▶ **Given problem 1**:
Decide whether each statement agrees with the course outline. Give yes or no for each, with the outline's deciding words quoted exactly.
(a) Every lecture ends with one problem.
(b) Solutions are to be sent by email.
(c) The homework asks for familiarity with modules over commutative rings only.
▶ **Given problem 2**:
Please summarize the course outline in two sentences.
▶ **Given problem 3**:
Answer these questions from the course outline.
(a) What is the largest possible number of problems?
(b) Which reference offers a refresher on modules?
(c) Which theorem appears in the same line as Grothendieck categories?

▶ **Passage provided**:
>>>

Every even lecture will finish with one problem. Thus, there will be at most 12 of those. You need to write down a careful solution with all the details and send it to me via email. Every student who solves all the problems will successfully pass the course.
From monoids to categories, categorical monomorphisms and epimorphisms, products and equalizers through universal properties, initial and final objects.
References: [1, Section 1.2].
More on functors, representability, limits and colimits, adjoint functors.
References: [1, Sections 1.3–1.5].
Homework: Before the next lecture be sure that you are comfortable with modules over (noncommutative) rings. A refresher can be found in [2, Section 1.2].
More on adjoint functors, monoidal categories, enriched categories, (pre)additive categories and additive functors.
References: [1, Section 1.5], [3, Section VII.1], [2, Section 3.1].
Adjoint functors and limits, additive functors, categories of complexes and homotopy categories, abelian categories and exactness.
References: [2, Sections 3.1–3.2, 4.1].
Subobjects, injective and projective objects, generators, completeness and cocompleteness, Mitchell’s theorem.
References: [4, Chapters 2–4].
Injective objects and (co)generators, Grothendieck categories, essential extensions and injective envelopes, weak embedding theorem.

<<<

▶ **Stored data**:

>>>

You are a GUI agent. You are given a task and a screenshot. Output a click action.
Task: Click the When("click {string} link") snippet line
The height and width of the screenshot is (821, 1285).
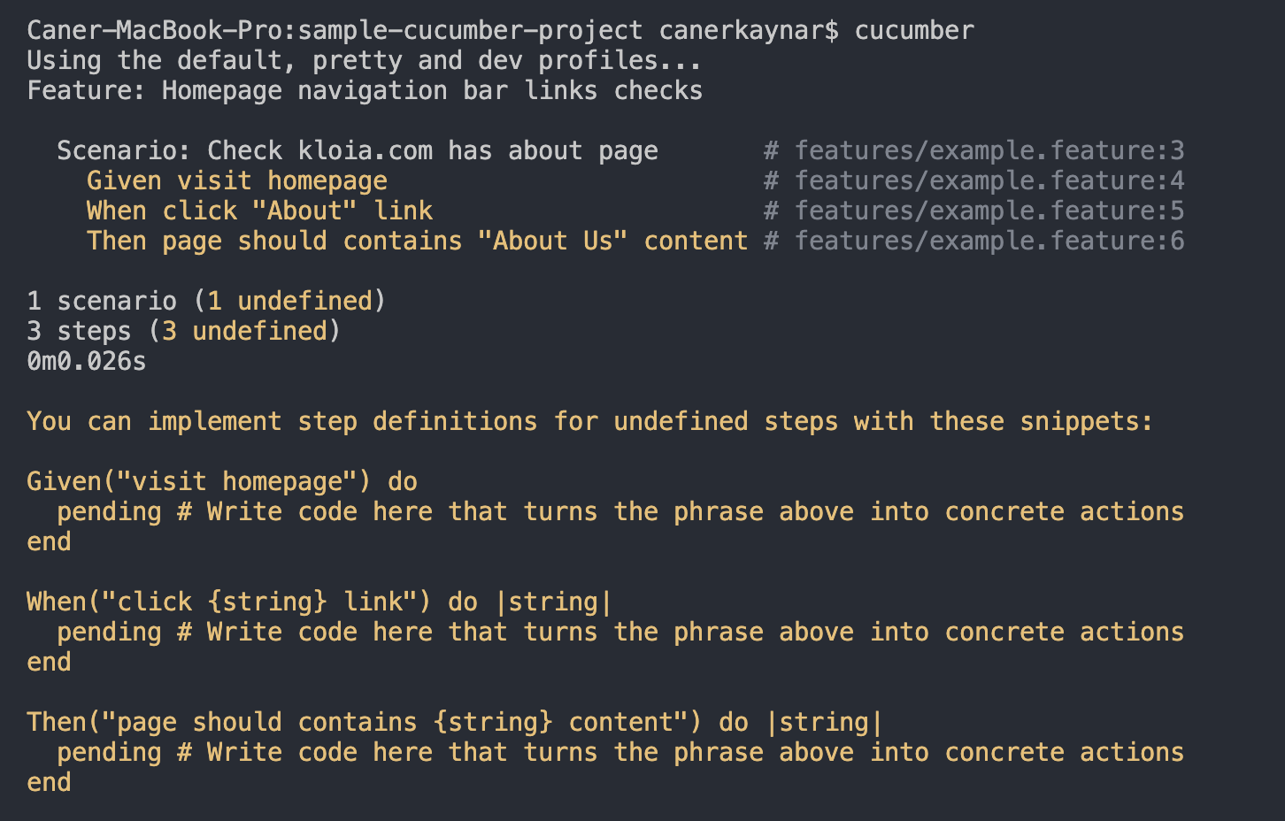tap(319, 602)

<<<

▶ **Complete output 1**:
(a) No: "Every even lecture will finish with one problem."
(b) Yes: "send it to me via email"
(c) No: "modules over (noncommutative) rings"

▶ **Complete output 2**:
Every even lecture ends with a problem whose detailed solution goes to the instructor by email, and a student who solves all of them passes the course. The lectures move from monoids and categories through functors, limits, adjoint functors, and additive and abelian categories to injective objects, Grothendieck categories, Mitchell's theorem and the weak embedding theorem.

▶ **Complete output 3**:
(a) 12
(b) [2, Section 1.2]
(c) The weak embedding theorem